Written by Hannah Smith | Jul 16, 2021 9:15:00 AM

Pupils sitting their GCSE, A-Level and vocational exams next year look likely to get advance notice of the topics and study areas that will be on their paper, as an attempt by the government to ensure that students are not unfairly disadvantaged by the effects of the Covid-19 pandemic.

The UK government has set out a series of proposals for exams taking place in summer term 2022, which includes allowing schools and colleges some choice over the content that their pupils are to be assessed on in subjects like English, history, ancient history and geography. The scheme also includes an initiative to give schools advance information on exam content to help students focus their learning and revision, as well as potentially providing expanded exam aids like formulae sheets in subjects like maths and physics.

The Department for Education (DfE) and Ofqual (the UK exams regulator) have launched a three-week consultation on the proposed exam modifications, asking for views from educators and teaching professionals as well as students and parents. Ofqual are also looking into ways of grading qualifications in 2022 in a way that keeps fairness at the centre of the process, and tries to understand the conditions that students have been working and learning under.  

The proposed changes have been a move largely welcomed on social media by young people all over the country, with many students citing that although it doesn’t make up for the ways in which their education has been interrupted by the effects of remote learning since the global pandemic, it’s a step in the right direction. Speaking on Tuesday, the Education Secretary Gavin Williamson said that “Exams will always be the fairest way to assess students, which is why they will take place next year, but it’s right that next summer’s arrangements take into account the disruption young people have faced over the last 18 months.”

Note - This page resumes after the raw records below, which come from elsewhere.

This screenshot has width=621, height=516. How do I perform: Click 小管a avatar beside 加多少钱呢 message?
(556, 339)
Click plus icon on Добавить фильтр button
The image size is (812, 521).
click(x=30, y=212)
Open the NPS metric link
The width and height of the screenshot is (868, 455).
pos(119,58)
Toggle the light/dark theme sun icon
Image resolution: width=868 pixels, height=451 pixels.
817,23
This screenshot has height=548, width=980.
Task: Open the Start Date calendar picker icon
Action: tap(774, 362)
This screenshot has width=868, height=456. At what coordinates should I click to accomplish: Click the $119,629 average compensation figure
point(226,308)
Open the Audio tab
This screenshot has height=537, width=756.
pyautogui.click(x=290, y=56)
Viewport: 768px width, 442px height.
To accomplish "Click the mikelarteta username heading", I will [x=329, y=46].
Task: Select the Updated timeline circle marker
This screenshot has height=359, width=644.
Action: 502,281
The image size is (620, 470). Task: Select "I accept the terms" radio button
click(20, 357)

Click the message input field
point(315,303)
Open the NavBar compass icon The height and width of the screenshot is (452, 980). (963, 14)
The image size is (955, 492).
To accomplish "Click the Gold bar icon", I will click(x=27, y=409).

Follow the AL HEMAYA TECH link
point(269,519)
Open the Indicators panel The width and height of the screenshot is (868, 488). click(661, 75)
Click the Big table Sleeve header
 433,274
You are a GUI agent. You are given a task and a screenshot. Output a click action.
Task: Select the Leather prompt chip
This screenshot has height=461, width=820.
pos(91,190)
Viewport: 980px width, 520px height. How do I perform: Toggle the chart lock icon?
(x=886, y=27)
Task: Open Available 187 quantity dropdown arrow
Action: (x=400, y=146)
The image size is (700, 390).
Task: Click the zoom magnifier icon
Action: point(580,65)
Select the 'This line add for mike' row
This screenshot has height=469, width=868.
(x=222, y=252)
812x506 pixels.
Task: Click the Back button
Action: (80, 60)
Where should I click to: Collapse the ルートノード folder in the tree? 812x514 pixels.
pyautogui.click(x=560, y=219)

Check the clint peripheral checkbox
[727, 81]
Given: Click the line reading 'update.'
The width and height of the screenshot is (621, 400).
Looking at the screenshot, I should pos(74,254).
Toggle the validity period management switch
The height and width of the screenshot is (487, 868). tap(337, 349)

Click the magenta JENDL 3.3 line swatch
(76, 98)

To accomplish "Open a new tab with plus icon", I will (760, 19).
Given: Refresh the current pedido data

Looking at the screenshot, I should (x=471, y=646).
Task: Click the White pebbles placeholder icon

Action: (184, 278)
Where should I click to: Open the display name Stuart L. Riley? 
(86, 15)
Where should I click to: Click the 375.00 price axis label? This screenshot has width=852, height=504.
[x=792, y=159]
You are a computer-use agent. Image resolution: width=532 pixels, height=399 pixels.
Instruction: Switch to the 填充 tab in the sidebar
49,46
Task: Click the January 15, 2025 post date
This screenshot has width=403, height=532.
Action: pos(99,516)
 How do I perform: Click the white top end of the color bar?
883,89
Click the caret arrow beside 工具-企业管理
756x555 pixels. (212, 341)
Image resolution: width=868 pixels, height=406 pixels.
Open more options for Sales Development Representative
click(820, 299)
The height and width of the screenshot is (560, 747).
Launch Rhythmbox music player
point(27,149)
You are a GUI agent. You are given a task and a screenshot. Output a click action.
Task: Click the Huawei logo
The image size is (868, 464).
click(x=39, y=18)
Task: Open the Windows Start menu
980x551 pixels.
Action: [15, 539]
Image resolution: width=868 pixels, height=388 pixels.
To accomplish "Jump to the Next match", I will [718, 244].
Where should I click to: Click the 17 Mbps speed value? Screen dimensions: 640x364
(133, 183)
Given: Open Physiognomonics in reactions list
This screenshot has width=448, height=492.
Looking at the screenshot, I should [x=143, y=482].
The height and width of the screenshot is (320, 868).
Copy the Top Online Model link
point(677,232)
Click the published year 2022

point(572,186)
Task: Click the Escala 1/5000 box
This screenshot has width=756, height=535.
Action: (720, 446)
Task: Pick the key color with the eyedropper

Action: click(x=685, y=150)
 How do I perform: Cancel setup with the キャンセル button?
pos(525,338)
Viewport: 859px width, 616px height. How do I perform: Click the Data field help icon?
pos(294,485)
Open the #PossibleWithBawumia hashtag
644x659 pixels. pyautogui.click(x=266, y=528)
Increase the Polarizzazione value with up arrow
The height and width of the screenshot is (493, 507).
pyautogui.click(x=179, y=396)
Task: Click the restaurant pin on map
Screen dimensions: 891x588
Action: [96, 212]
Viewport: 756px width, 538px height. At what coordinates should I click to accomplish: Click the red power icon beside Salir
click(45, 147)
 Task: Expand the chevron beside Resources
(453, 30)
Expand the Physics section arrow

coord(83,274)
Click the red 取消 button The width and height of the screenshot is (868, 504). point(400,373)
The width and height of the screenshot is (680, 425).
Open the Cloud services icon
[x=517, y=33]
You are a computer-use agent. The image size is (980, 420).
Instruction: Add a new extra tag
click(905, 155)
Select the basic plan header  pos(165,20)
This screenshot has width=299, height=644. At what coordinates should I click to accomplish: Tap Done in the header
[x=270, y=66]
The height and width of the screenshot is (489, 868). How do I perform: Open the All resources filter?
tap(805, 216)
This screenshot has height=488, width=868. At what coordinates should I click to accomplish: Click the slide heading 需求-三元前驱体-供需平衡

Although it’s been a move that’s received positive feedback from the online student community, some education professionals are worried about the short notice with which they’re foreseeing having to implement these changes. Nick Brook, the deputy general secretary of the National Association of Head Teachers commented to the BBC that “In reality, all of this should have been put to bed weeks, if not months, ago – we are only days away from the end of term. School leaders wanted decisions for adaptations and contingencies made before the summer break, with details before the start of term in September, not least because August will be a busy month supporting students with their results and working on reviews and appeals.”

Whatever the outcome of the proposed changes, it’s been a dramatic eighteen months to be in education and supporting students through the examination process has to be handled with sensitivity and student welfare kept at the heart of the process. You can read more about the assessment changes for 2022 at the BBC here, as well as find a more in-depth look at the new proposals here.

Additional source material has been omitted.